§ Collected data
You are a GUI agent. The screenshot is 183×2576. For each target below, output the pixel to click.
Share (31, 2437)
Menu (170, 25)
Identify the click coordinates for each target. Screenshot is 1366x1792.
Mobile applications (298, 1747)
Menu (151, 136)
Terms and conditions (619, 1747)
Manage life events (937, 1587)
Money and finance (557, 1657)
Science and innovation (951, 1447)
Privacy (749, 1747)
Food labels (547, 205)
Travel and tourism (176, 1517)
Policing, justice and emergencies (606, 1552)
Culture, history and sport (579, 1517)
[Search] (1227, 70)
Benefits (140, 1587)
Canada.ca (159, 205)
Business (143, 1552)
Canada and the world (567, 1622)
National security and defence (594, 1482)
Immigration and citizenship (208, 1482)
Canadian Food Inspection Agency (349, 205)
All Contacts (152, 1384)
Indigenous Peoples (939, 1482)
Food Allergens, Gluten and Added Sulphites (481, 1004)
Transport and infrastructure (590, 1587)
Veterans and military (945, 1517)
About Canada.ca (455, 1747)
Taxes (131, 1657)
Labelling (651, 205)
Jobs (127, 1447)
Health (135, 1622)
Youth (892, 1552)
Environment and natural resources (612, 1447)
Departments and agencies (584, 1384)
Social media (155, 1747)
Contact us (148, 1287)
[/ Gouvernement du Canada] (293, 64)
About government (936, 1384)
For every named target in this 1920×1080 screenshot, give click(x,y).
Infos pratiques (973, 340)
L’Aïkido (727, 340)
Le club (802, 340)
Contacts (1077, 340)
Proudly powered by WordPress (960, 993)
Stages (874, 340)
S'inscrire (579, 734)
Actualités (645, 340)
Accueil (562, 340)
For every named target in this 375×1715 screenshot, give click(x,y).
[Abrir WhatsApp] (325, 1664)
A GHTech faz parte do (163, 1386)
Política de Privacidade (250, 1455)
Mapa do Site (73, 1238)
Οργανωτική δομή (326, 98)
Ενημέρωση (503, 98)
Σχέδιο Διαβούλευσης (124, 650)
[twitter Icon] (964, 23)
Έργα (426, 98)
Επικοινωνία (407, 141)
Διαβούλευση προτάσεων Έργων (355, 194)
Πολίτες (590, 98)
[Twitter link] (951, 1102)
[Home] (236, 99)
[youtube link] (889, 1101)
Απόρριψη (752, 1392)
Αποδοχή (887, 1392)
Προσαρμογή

§ EXERCISE OBJECTIVE
The required output is the exact run of lines from the one with "Food Allergens, Gluten" through the final line of the entries.

§ FINISHED TASK
Food Allergens, Gluten and Added Sulphites (481, 1004)
Transport and infrastructure (590, 1587)
Veterans and military (945, 1517)
About Canada.ca (455, 1747)
Taxes (131, 1657)
Labelling (651, 205)
Jobs (127, 1447)
Health (135, 1622)
Youth (892, 1552)
Environment and natural resources (612, 1447)
Departments and agencies (584, 1384)
Social media (155, 1747)
Contact us (148, 1287)
[/ Gouvernement du Canada] (293, 64)
About government (936, 1384)
For every named target in this 1920×1080 screenshot, give click(x,y).
Infos pratiques (973, 340)
L’Aïkido (727, 340)
Le club (802, 340)
Contacts (1077, 340)
Proudly powered by WordPress (960, 993)
Stages (874, 340)
S'inscrire (579, 734)
Actualités (645, 340)
Accueil (562, 340)
For every named target in this 375×1715 screenshot, give click(x,y).
[Abrir WhatsApp] (325, 1664)
A GHTech faz parte do (163, 1386)
Política de Privacidade (250, 1455)
Mapa do Site (73, 1238)
Οργανωτική δομή (326, 98)
Ενημέρωση (503, 98)
Σχέδιο Διαβούλευσης (124, 650)
[twitter Icon] (964, 23)
Έργα (426, 98)
Επικοινωνία (407, 141)
Διαβούλευση προτάσεων Έργων (355, 194)
Πολίτες (590, 98)
[Twitter link] (951, 1102)
[Home] (236, 99)
[youtube link] (889, 1101)
Απόρριψη (752, 1392)
Αποδοχή (887, 1392)
Προσαρμογή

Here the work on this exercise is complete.